▶ **Text provided**:
>>>>
Bardot is the debut album by Australian female pop group of the same name, released in May 2000 (see 2000 in music). They had been formed during a TV talent quest, Popstars.

The album reached number one on the ARIA Albums Chart and the Official New Zealand Music Chart. It provided the singles "Poison" (April 2000), "I Should've Never Let You Go" (May) and "These Days" (August).

History

Bardot was recorded in early 2000 while the Popstars program was airing on Network Seven, and the show included footage of the girls in the recording studio, laying down vocals for songs. Original member Chantelle Barry recorded vocals for the album, but following her sudden departure from the group, new member Tiffani Wood re-recorded Barry's parts.

The album has 12 songs, which Wood later described in an interview as "bubblegum pop", and mixes together a number of music genres including Motown ("Down"), gospel ("Higher Than Heaven"), country ("What Have You Done") and Latin pop ("Got Me Where You Want Me"). The two ballads, "Missin' Your Love" and "Love Me No More", were written by the Dowlut brothers who were known as R&B duo Kaylan when they toured in support of Bardot. In 2002, the brothers formed the dance act Disco Montego, and recorded with Katie Underwood after she left Bardot.

Following Underwood's departure in mid-2001, the album was released in the UK. A slightly different track listing was used, opening with a new song, "ASAP" (which was the first single from the Bardot's second studio album Play It Like That), and new artwork with more recent photos of the band. Despite Underwood's vocals featuring on 12 of the 13 songs, her name or picture does not feature at all in the packaging.
<<<<
▶ **Raw records**:
>>>>
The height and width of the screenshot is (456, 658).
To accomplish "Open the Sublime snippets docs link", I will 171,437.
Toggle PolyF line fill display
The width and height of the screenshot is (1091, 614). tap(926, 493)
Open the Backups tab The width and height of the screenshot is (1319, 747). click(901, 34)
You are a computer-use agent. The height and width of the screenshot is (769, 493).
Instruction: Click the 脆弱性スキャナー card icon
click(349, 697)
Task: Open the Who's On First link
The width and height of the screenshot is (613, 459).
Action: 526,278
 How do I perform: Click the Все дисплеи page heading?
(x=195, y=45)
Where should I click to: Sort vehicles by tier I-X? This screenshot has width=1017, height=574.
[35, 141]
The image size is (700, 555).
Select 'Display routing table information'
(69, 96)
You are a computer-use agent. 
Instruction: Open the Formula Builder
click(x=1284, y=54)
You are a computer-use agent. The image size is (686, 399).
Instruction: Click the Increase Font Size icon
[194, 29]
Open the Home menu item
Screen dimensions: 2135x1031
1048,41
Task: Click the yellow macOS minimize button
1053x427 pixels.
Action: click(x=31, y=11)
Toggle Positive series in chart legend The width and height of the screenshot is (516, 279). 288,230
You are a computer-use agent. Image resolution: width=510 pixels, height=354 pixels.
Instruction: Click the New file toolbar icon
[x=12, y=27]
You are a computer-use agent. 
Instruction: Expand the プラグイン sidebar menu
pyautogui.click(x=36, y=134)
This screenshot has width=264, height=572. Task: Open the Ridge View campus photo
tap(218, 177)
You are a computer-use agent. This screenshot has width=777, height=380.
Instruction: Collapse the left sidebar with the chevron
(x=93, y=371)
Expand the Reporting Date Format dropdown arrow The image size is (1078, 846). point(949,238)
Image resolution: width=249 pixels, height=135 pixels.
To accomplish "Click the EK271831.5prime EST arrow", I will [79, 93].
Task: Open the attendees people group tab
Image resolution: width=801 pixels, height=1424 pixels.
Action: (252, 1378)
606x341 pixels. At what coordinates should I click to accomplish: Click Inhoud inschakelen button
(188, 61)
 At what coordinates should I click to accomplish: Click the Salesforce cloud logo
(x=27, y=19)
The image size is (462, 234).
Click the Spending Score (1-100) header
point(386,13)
<<<<
▶ **Goals**:
1. Answer these questions from the Bardot album text.
(a) On which two charts did the album reach number one?
(b) Who re-recorded Chantelle Barry's vocal parts?
(c) Which song opens the UK track listing?
2. Render this sentence from the Bardot album text in Spanish: "The album reached number one on the ARIA Albums Chart and the Official New Zealand Music Chart."
3. Reproduce everything in the Bardot album text from "The album reached" down to "re-recorded Barry's parts.".

▶ **Answers to the exercise**:
1.
(a) The ARIA Albums Chart and the Official New Zealand Music Chart.
(b) Tiffani Wood.
(c) "ASAP".

2. El álbum alcanzó el número uno en el ARIA Albums Chart y en el Official New Zealand Music Chart.

3.
The album reached number one on the ARIA Albums Chart and the Official New Zealand Music Chart. It provided the singles "Poison" (April 2000), "I Should've Never Let You Go" (May) and "These Days" (August).

History

Bardot was recorded in early 2000 while the Popstars program was airing on Network Seven, and the show included footage of the girls in the recording studio, laying down vocals for songs. Original member Chantelle Barry recorded vocals for the album, but following her sudden departure from the group, new member Tiffani Wood re-recorded Barry's parts.